> **Your goal**
Which numbered top-level sections, excluding subsections, does the notebook text below list in its outline?

> **Text**

-.-.-

# Notebook 2: Neural Networks

In this notebook, we'll build a __multi-layer perceptron__ (__neural network__) in PyTorch and demonstrate how we can train using automatic differentiation. We'll evaluate our model on a number of synthetic datasets for a simple binary classification task.

The notebook is broken up as follows:

  1. [Setup](#setup)  
  2. [Multi-Layer Perceptron](#mlp)  
  3. [PyTorch Essentials](#torch)  
     3.1. [Defining a Model](#definition)  
     3.2. [Backpropagation in a Nutshell](#backprop)  
     3.3. [Optimizers](#opt)  
  4. [Training a Model](#train)  

## __1.__ <a name="setup">Setup</a>

Make sure the needed packages are installed and utility code is in the right place.

Let's import utility functions to create and plot simple two-dimensional datasets.

In [None]:
# this "magic" command makes graphics produced by matplotlib appear in the notebook.

-.-.-

> **Information provided**
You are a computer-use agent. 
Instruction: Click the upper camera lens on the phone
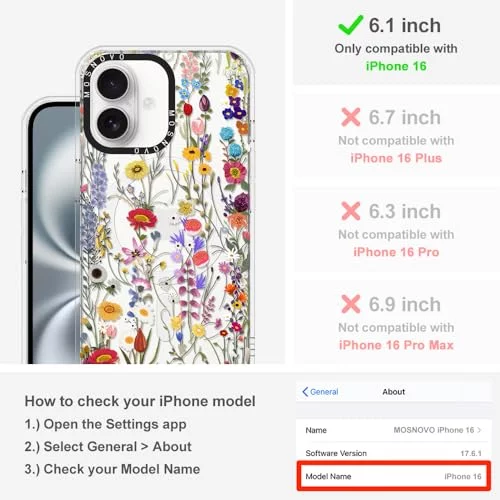(112, 83)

-.-.-

> **Written answer**
1. Setup
2. Multi-Layer Perceptron
3. PyTorch Essentials
4. Training a Model